Eosinophil-derived COX-2 protects against experimental colitis through the PGE(2)-IL-22 axis.

Inflammatory bowel disease (IBD) is driven by a breakdown in immune regulation and epithelial barrier function, yet the contribution of eosinophils to this process has remained poorly defined and controversial. While eosinophils infiltrate the intestinal mucosa during both flares and remission, their role in shaping disease outcomes is unclear. Our RNA-seq analyses of colonic eosinophils isolated from dextran sulfate sodium (DSS)-treated mice revealed a significant upregulation of cyclooxygenase (Cox)-2 (gene name, Ptgs2). Eosinophil-specific deletion of Cox-2 (Ptgs2(fl/fl)eoCre(+/-)) reduced IL-22 production and exacerbated DSS- and trinitrobenzene sulfonic acid (TNBS)-induced colitis, characterized by greater weight loss, higher disease activity, colon shortening, and epithelial injury.

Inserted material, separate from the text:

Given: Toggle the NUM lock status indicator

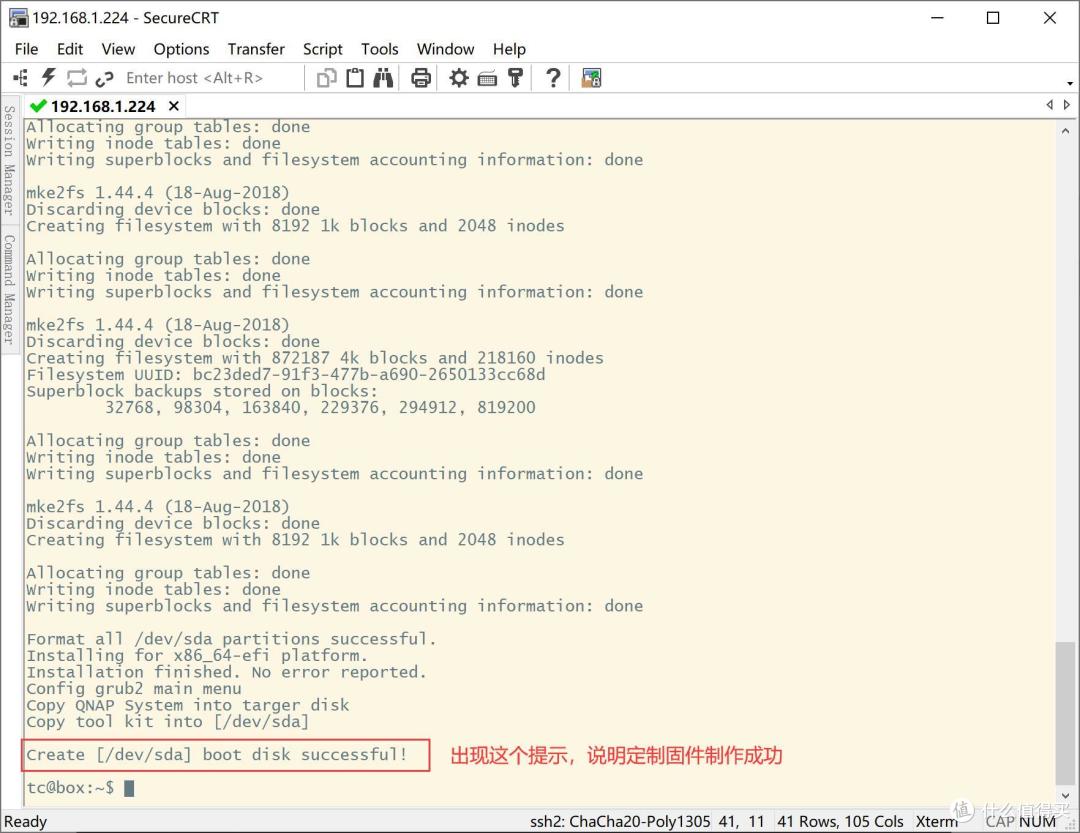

Administration of recombinant IL-22 reversed these phenotypes. Mechanistically, eosinophil-derived COX-2 enhanced IL-22 production by type 3 Innate lymphoid cells (ILC3s) through prostaglandin E2 (PGE(2)) signaling. Consistently, Ptgs2(fl/fl)eoCre(+/-)mice exhibited reduced colonic PGE(2) levels, while PGE(2) analog treatment restored IL-22 production and mucosal protection. Our findings identify eosinophil-derived COX-2 and PGE(2) as a critical regulator of IL-22 production during colitis, uncovering a previously unrecognized eosinophil-ILC3 crosstalk that safeguards the intestinal barrier and represents a promising therapeutic target in IBD.